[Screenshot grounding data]
*** Begin section ***

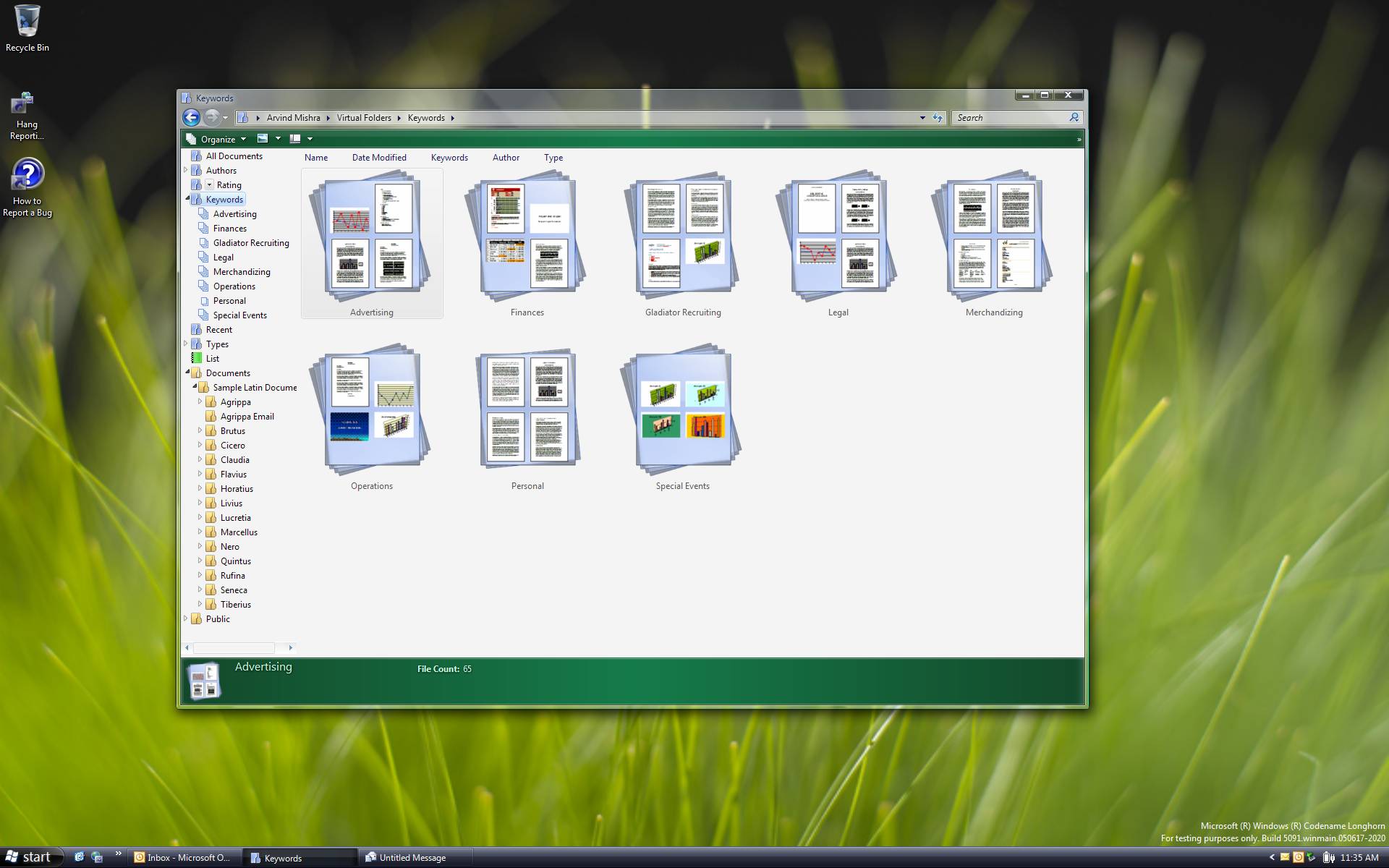Sort by the Date Modified column
Image resolution: width=1389 pixels, height=868 pixels.
click(379, 158)

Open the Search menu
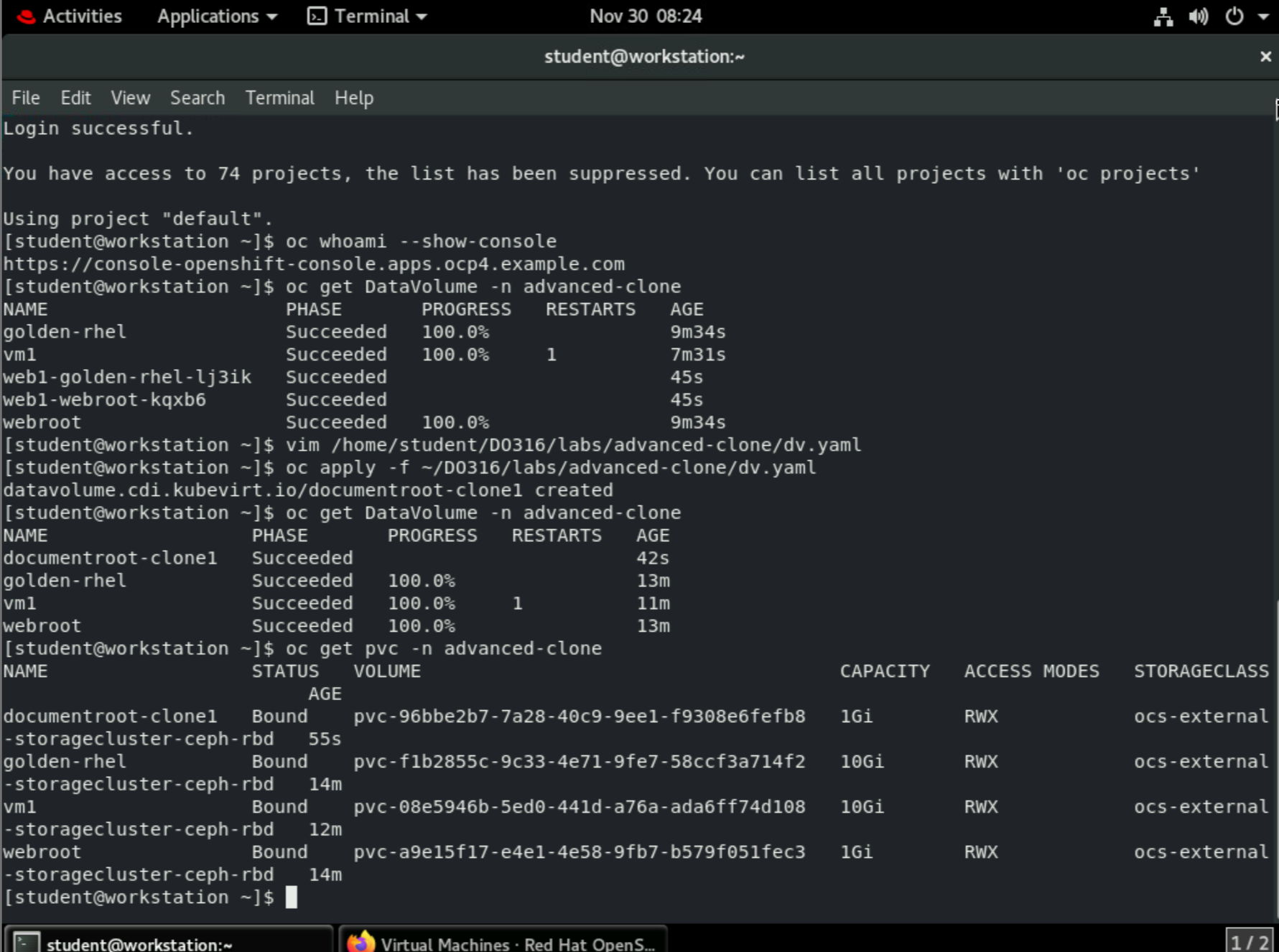pos(197,98)
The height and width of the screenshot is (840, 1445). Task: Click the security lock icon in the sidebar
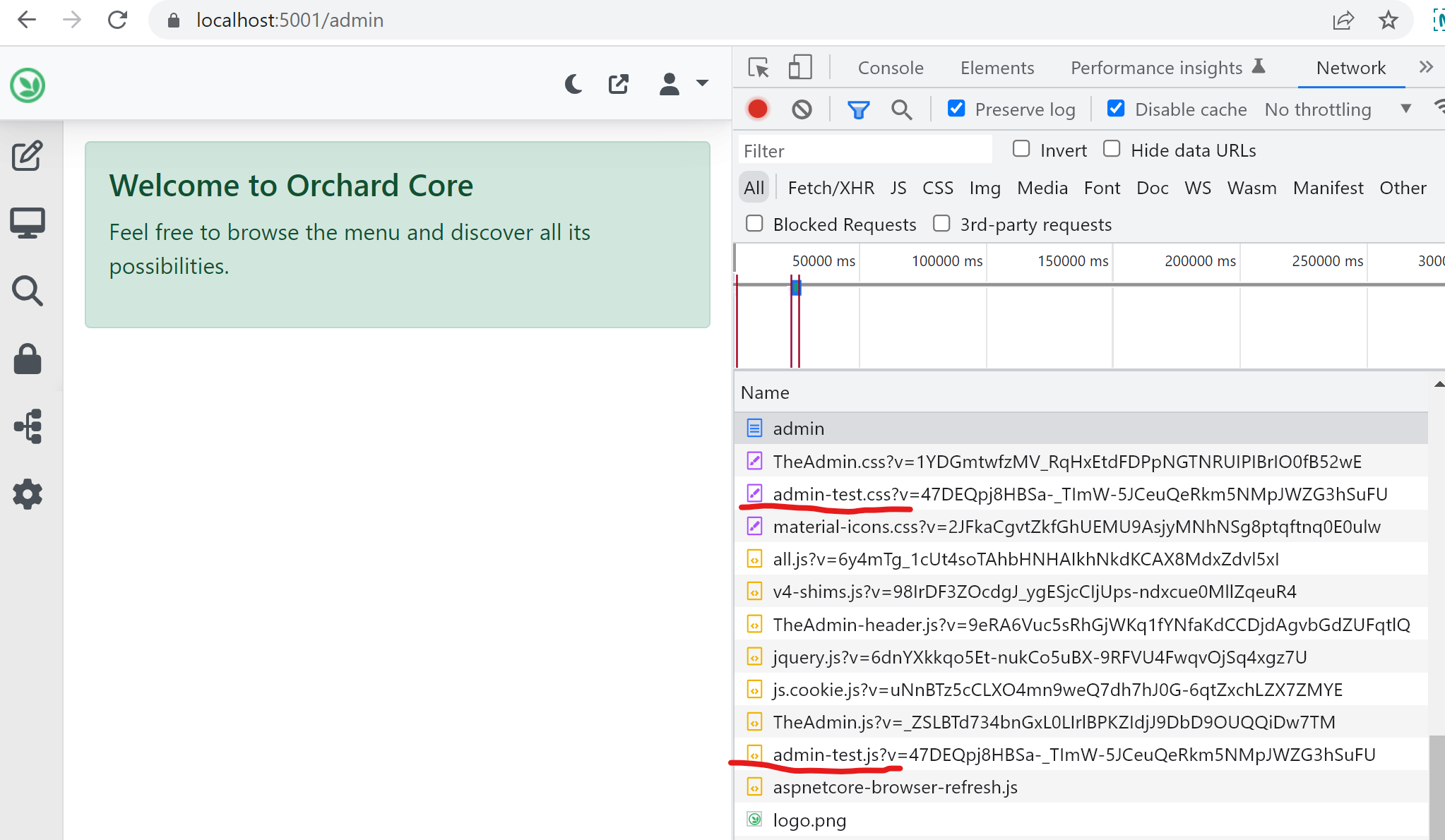coord(28,359)
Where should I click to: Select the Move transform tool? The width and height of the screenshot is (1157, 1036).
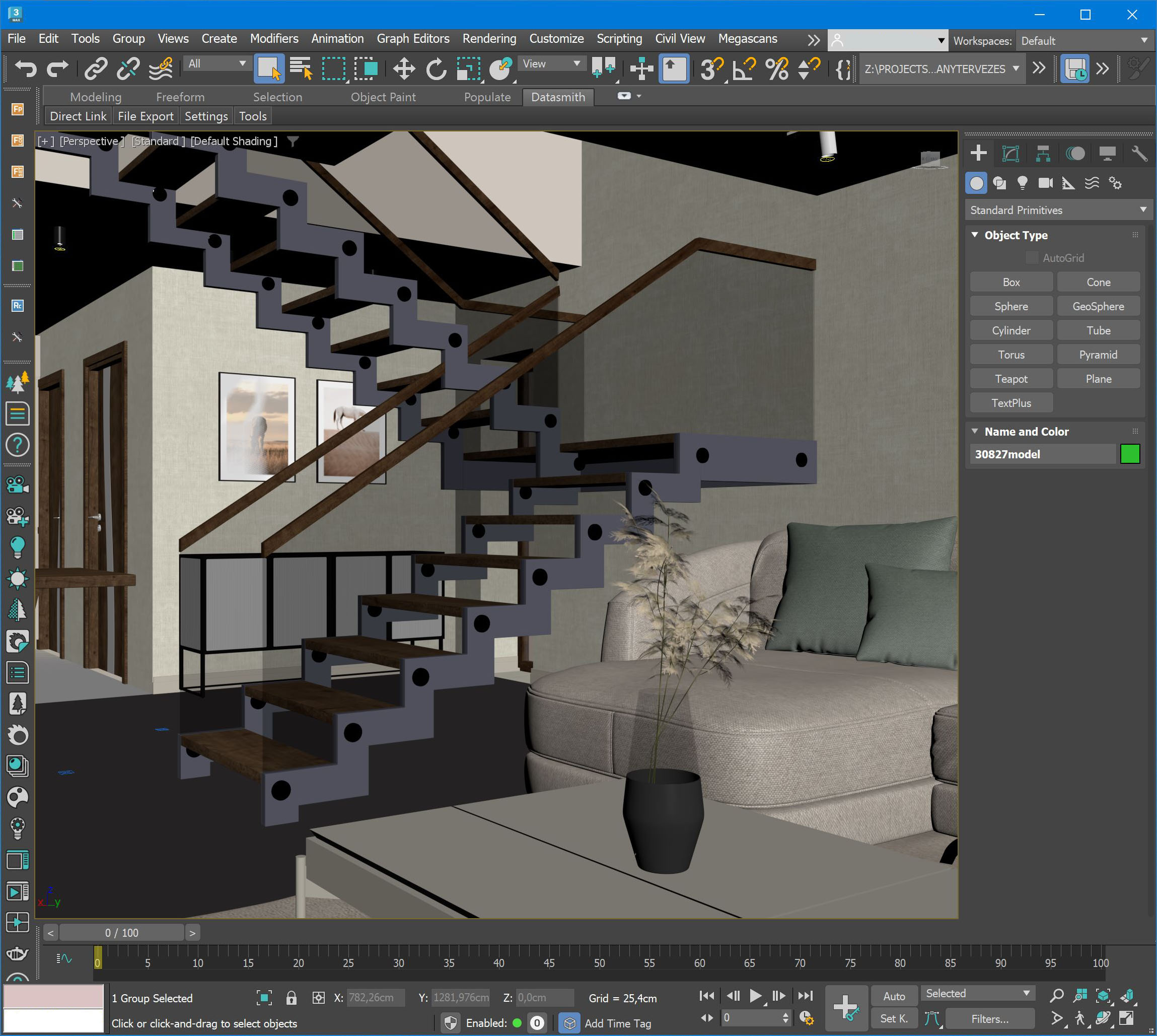click(x=403, y=69)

*** End section ***

◆ Task goal
Beginning at the line that contains "Open the Search menu", give the remaining lines of the records again exactly, through the last one. Leave out pictures.

◆ Finished exercise
Open the Search menu
pos(197,98)
The height and width of the screenshot is (840, 1445). Task: Click the security lock icon in the sidebar
coord(28,359)
Where should I click to: Select the Move transform tool? The width and height of the screenshot is (1157, 1036).
click(x=403, y=69)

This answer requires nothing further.